[To do]:
Find each line below that contains the word "photo" and copy those lines in full.

[Available records]:
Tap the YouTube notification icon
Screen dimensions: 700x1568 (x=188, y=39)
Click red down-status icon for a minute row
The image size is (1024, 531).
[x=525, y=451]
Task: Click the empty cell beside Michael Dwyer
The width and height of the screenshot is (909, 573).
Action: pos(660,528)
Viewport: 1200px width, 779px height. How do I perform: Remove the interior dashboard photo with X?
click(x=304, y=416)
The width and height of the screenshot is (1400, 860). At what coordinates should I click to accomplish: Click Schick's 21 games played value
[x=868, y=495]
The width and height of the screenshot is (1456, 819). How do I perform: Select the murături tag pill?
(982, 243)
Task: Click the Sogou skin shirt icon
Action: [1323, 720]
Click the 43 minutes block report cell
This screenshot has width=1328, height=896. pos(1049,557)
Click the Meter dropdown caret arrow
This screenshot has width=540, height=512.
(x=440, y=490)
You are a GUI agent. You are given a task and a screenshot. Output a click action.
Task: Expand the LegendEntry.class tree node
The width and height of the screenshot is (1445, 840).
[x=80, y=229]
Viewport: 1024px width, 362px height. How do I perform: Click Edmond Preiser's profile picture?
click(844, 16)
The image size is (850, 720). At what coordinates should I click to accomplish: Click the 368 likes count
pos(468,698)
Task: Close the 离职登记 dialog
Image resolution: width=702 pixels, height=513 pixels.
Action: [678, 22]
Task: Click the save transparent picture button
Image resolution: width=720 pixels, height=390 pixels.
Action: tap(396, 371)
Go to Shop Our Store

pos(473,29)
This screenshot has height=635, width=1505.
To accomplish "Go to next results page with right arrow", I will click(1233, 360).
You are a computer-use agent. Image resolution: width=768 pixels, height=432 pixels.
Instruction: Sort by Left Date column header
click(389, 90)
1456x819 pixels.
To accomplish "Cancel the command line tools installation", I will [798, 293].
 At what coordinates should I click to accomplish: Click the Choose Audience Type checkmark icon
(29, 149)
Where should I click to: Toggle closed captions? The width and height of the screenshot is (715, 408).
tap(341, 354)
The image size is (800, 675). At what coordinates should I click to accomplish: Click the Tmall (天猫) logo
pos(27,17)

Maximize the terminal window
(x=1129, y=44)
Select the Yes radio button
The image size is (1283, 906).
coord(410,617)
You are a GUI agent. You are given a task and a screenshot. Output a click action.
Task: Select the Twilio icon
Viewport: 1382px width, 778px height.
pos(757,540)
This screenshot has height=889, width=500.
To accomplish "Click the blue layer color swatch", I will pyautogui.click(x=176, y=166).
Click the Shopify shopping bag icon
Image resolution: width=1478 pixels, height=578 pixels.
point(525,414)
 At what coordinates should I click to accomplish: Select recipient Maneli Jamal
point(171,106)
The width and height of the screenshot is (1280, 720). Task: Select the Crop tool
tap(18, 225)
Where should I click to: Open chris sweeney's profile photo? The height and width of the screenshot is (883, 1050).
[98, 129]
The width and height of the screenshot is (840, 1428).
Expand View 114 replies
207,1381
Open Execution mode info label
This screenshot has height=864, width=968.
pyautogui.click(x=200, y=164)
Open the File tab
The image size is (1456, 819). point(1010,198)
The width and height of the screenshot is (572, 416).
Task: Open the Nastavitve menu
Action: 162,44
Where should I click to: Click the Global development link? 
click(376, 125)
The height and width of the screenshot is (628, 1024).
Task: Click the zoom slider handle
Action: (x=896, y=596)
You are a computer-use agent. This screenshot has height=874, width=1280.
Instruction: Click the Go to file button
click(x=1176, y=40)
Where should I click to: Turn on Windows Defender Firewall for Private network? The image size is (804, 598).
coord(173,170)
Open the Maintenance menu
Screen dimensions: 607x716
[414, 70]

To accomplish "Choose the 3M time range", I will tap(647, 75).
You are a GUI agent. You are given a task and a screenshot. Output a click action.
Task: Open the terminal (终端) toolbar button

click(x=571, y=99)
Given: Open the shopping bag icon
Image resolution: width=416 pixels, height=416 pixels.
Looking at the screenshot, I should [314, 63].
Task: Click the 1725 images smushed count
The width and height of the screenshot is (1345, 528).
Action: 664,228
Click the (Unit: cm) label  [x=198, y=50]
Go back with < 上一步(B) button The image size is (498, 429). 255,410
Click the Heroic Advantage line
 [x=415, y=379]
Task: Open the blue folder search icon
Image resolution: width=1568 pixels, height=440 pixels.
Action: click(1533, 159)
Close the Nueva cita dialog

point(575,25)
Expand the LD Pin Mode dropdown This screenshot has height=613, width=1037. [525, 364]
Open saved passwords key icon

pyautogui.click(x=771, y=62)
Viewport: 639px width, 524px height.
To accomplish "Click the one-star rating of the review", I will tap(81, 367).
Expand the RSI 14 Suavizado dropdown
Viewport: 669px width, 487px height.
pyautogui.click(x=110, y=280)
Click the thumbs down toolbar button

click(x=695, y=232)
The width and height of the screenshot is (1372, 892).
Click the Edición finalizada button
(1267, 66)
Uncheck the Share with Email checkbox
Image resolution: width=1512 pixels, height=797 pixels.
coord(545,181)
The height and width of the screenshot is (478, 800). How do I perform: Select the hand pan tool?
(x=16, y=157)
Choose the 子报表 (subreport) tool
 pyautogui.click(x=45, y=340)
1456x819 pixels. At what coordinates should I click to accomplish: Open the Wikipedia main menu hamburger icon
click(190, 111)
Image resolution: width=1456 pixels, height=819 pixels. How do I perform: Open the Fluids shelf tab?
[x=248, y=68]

[Result of this exercise]:
Viewport: 1200px width, 779px height. How do I perform: Remove the interior dashboard photo with X?
Where should I click to: Open chris sweeney's profile photo? The height and width of the screenshot is (883, 1050).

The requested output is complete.